Esse ir além não será baseado em critérios subjetivos. “Existem vários critérios. Daí sairá a classificação final”, diz a coordenadora da Engenharia II. Cada área vai definir os critérios. “Por exemplo, uma área pode utilizar um índice chamado FWCI (Field Weighted Citation Impact), que compara o número de citações do seu artigo com o número de citações de artigos similares na mesma época, na mesma área, no mundo inteiro. Assim, vamos fazer comparações mais justas do que o chamado índice H, que acumula o número de citações do artigo ao longo dos anos”, observa.
“Se o FWCI for maior do que um, o artigo está sendo mais citado do que a média mundial naquele tópico e naquele ano. Ou seja, dois artigos publicados na mesma revista — portanto, com o mesmo fator de impacto — podem ter classificações diferentes”, explica a professora.
“Temos de nos preocupar com o impacto do artigo ou produto para a sociedade de forma geral”, defende Verônica. “O jornalismo científico é fundamental para a divulgação dos trabalhos desenvolvidos nas universidades”.
AVALIAÇÃO DA AVALIAÇÃO
O anúncio de mudanças antes de um ciclo da Quadrienal da Capes não é novidade. O sistema está em constante processo de aprimoramento. “A avaliação da pós-graduação é um patrimônio do Brasil. A pós chegou aonde chegou, pois, desde o início, é avaliada. Só que a avaliação que se fazia lá no início não é a mesma do início dos anos 2000, quando o Qualis periódico foi introduzido”, afirma Denise, em referência a uma das ferramentas utilizadas para a análise da produção bibliográfica dos docentes e discentes dos programas de pós.
“E que vem evoluindo muito bem nesses 20 anos. Em 2018, o modelo do Qualis já foi atualizado. O que não quer dizer que não pode haver mudança. Não conheço nenhum processo de avaliação que seja mantido para sempre”, completa.
A presidente da Capes enfatiza que todas as mudanças são amplamente discutidas. “Não é uma decisão monocrática do presidente ou diretor de Avaliação da agência. É uma decisão do Conselho Técnico-Científico da Educação Superior, um dos mais qualificados do mundo, que tem cientistas de reconhecimento internacional”, defende.
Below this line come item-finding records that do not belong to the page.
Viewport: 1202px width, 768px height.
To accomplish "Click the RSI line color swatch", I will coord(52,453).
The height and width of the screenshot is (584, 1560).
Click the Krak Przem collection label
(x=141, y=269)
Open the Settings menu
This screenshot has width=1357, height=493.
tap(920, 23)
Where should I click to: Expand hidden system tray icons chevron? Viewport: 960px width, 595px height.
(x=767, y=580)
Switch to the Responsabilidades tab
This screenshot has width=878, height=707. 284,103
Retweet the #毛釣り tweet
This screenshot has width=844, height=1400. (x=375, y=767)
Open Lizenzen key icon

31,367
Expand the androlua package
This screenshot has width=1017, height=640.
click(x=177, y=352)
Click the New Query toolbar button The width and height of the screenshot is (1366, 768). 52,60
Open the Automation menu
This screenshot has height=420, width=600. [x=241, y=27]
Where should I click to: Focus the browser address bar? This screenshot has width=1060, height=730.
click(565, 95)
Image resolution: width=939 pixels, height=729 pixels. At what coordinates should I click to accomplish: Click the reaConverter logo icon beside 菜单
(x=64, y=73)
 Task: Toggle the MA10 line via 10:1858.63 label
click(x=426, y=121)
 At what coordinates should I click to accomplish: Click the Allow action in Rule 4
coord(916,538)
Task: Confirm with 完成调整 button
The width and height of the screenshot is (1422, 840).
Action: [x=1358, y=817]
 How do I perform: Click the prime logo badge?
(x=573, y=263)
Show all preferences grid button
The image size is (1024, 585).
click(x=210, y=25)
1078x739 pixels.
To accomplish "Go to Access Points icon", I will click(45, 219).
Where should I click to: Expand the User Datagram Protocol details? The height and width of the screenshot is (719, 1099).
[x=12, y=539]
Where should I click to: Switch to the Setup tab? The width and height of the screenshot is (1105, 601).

Em 2023, o CTC começou a discutir as mudanças implantadas na última quadrienal (com o chamado Qualis Único). Foram criados cinco grupos de trabalho — o relacionado ao Qualis se chamava “GT Classificações da Produção Intelectual em Qualis Periódicos”. Todos os relatórios aprovados pelo CTC-ES serão divulgados agora em dezembro.